The following steps will get you up and running to contribute to Spark:
- Fork the repo
- Clone your fork locally
git clone https://github.com/<your_github_username>/spark.git
cd spark
- Setup all the dependencies and packages. This command will install dependencies.
npm install
If you run into any problem during this step, feel free to open an issue
This project follows a monorepo structure. Each folder inside packages
is an independent package that can be consumed in isolation.

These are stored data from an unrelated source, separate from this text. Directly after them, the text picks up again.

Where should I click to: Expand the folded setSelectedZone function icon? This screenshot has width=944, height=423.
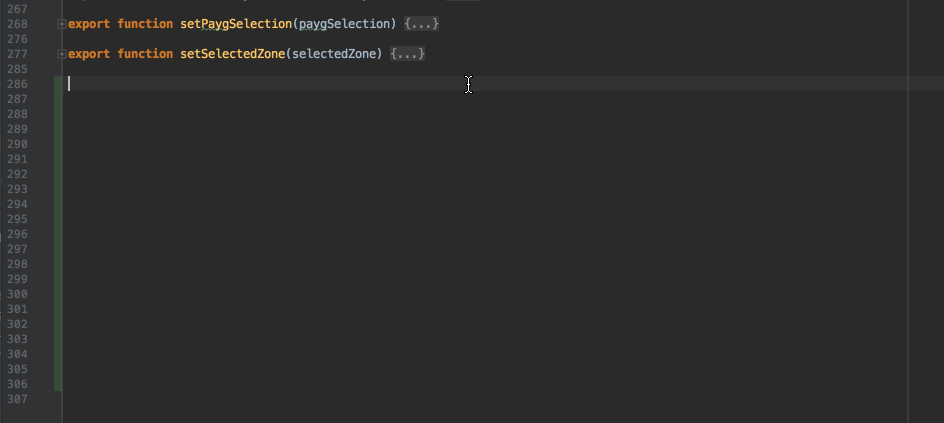coord(63,54)
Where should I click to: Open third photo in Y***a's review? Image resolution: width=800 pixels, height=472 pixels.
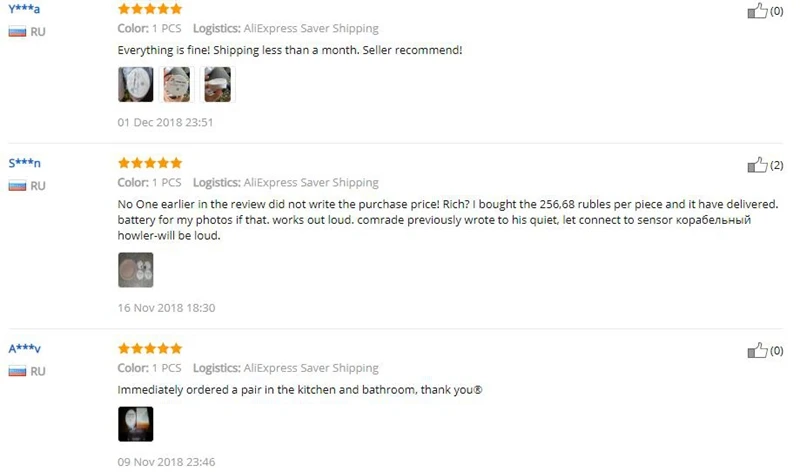pyautogui.click(x=217, y=84)
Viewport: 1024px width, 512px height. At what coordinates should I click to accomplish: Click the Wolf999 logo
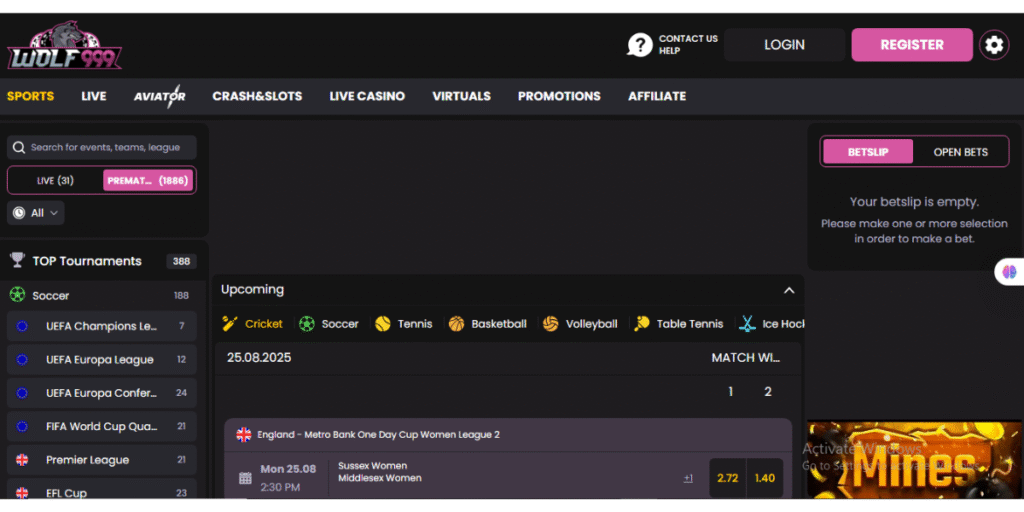click(64, 47)
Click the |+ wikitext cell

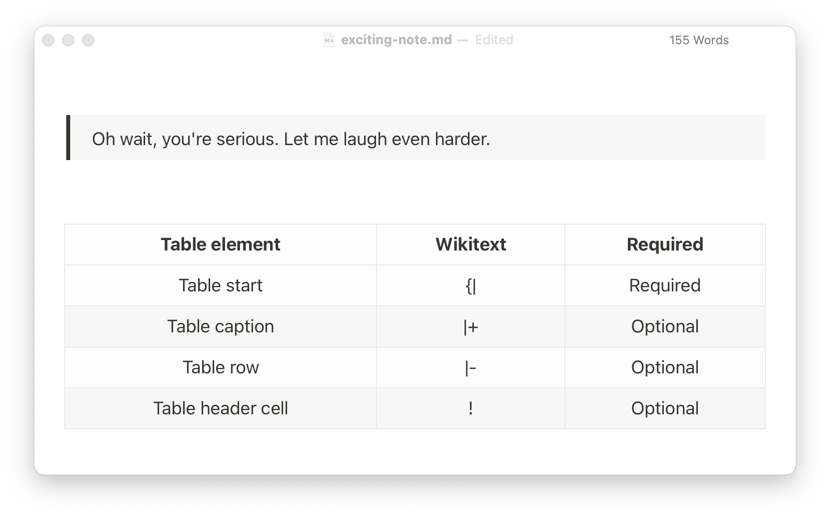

- NPM as package manager and to handle workspaces
- Lerna to manage and publish packages
- Vite to bundle packages
- Storybook for rapid UI component development and testing
- Vitest and RTL for testing components and hooks
Some of the most important commands are listed below.
-
npm install
install all dependencies -
npm run build
run build for all packages -
npm run build:watch
run build for all packages in watch mode -
npm run release
publish changed packages -
npm run lint
check for linting issues -
npm run prettier
check for formatting issues and fixes them -
npm run storybook:start
start storybook in development mode -
npm run storybook:build
build storybook
During development sometimes linking a package from this monorepo into your project could be useful
- Build packages in watch mode so changes can be detected
npm run build:watch
- Go to the package and link it
cd packages/components/button
npm link
- Link the package in your project
cd my-awesome-project
npm link "@spark-ui/dummy" // Make sure to use quotes around package name
Where you're done with your tests you may unlink the package with the following commands:
cd my-awesome-project
npm unlink --no-save "@spark-ui/dummy"
npm uninstall --global "@spark-ui/dummy"
All commits should follow the commit strategy
All commits that fix bugs or add features need a test that should follow the testing strategy
Since Spark is a community project pull requests are more than welcome. However, before working on a large change, it is best to open an issue first to discuss it with the maintainers.
When in doubt try to keep your Pull Request as small as possible. To give a Pull Request the best chance of getting accepted, don't add more than one feature or bug fix per Pull Request. It's often best to create two smaller Pull Requests than one big one.
- Follow the setup steps described above
- Create a new branch
git checkout -b my-branch
- Make changes, commit and push to your fork
git push -u origin HEAD
- Go to the repository and open a Pull Request.
By contributing your code to this GitHub repository, you agree to license your contribution under the MIT license.